Transformers are a bit different than the other spacy models, but you can use
doc._.trf_data.tensors[1]
.
The vectors for the individual BPE (Byte Pair Encoding) token-pieces are in doc._.trf_data.tensors[0]
. Note that I use the term token-pieces rather than tokens, to prevent confusion between spacy tokens and the tokens that are produced by the BPE tokenizer.
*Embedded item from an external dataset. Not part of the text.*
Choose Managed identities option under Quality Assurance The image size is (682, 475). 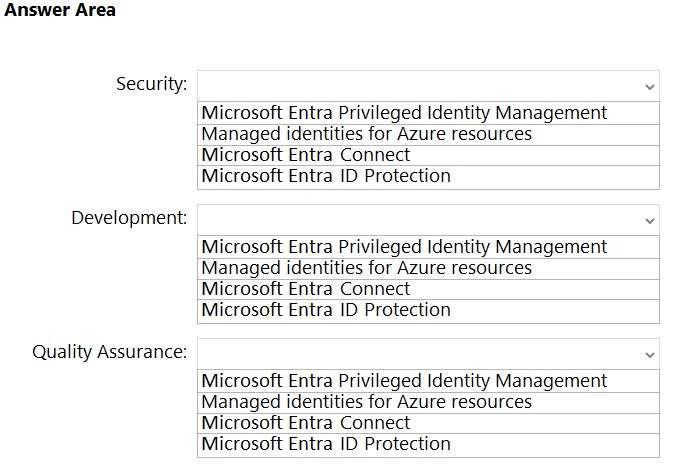pos(366,402)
E.g., in our case the spacy-tokens are:
for i, spacy_tok in enumerate(doc):
print(f"spacy-token {i + 1}: {spacy_tok.text}")
spacy-token 1: The
spacy-token 2: quick
spacy-token 3: brown
spacy-token 4: fox
spacy-token 5: jumps
spacy-token 6: over
spacy-token 7: the
spacy-token 8: lazy
spacy-token 9: dog
and the token-pieces are:
for i, tok_piece in enumerate(doc._.trf_data.tokens['input_texts'][0]):
print(f"token-piece {i + 1}: {tok_piece}")
token-piece 1: <s>
token-piece 2: The
token-piece 3: Ġquick
token-piece 4: Ġbrown
token-piece 5: Ġfox
token-piece 6: Ġjumps
token-piece 7: Ġover
token-piece 8: Ġthe
token-piece 9: Ġlazy
token-piece 10: Ġdog
token-piece 11: </s>